Hospital para tuberculosos de 400 camas HT400 (HT400 400-Bed Tuberculosis Hospital)
- Technique
- Casted
- Year of entry
- 2022
- Registration number
- AD10799
- Date
1931-1938
- Description
The scale model was made in 1990 by the ETSAV model workshop, under the management of Laura Baringo
- Materia
Plaster
- Credit
Donation of Fernando Marzá, 2022
The outbreak of the Spanish Civil War reverberated around the development of different architectural projects, which were either suspended or, in the worst scenarios, discontinued after the conflict. One discarded project of note was the four-hundred-bed tuberculosis hospital that Josep Lluís Sert and Josep Torres Clavé, members of GATCPAC, devised for Barcelona in 1936, in concordance with the social policies developed by the Republican government.
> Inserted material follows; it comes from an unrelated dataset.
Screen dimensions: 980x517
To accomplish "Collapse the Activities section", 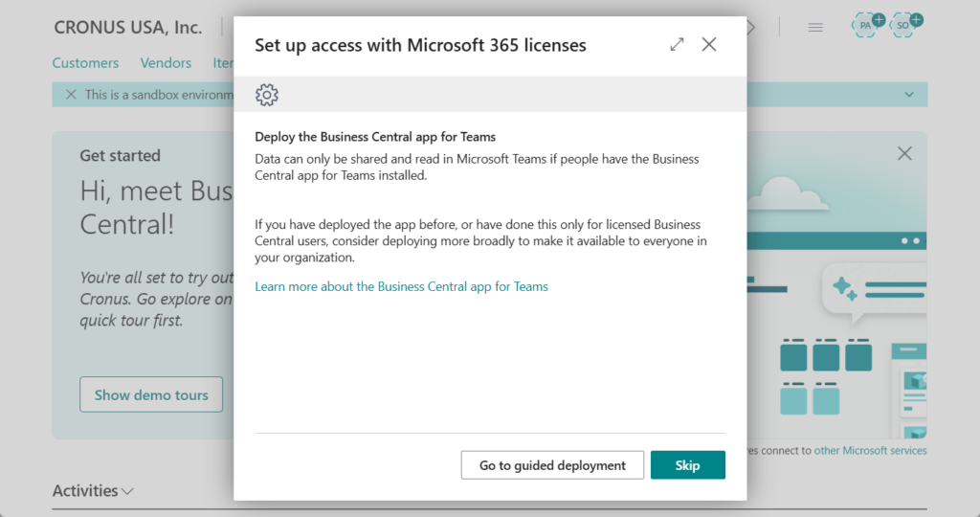I will 93,491.
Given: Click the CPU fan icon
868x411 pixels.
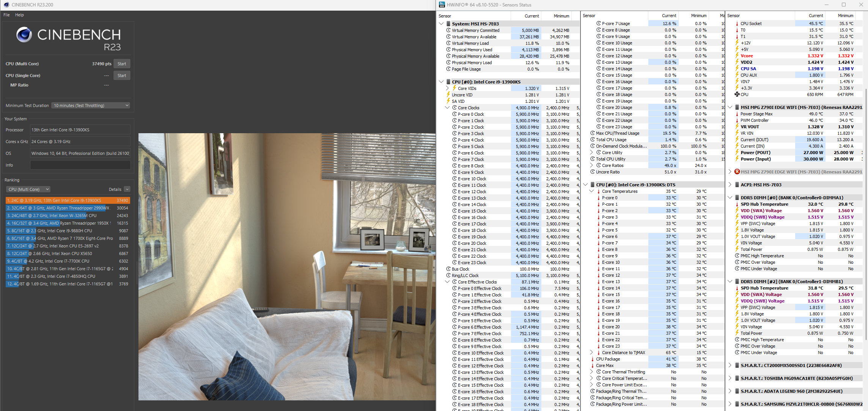Looking at the screenshot, I should click(x=737, y=94).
Prior to this project, both figures, with Joan Baptista Subirana, had worked jointly on facilities of a similar nature: the central anti-tuberculosis clinic of Barcelona. For the dispensary the architects adapted to the constricted urban framework that characterised historical centres, yet upon devising the new hospital they afforded the spaces, ventilation and circulation great freedom.
The result was formally conceived as a main building with a tiered section joined to two towers arranged symmetrically to house the hospital’s general services. The architecture, designed with transparent walls and broad terraces, followed contemporary hospital models such as the Maison de santé type minimum, conceived by Paul Nelson in 1932, or the heliotherapy sanatorium which Pierre Souzy erected in 1934 in Vallauris-le-Canet.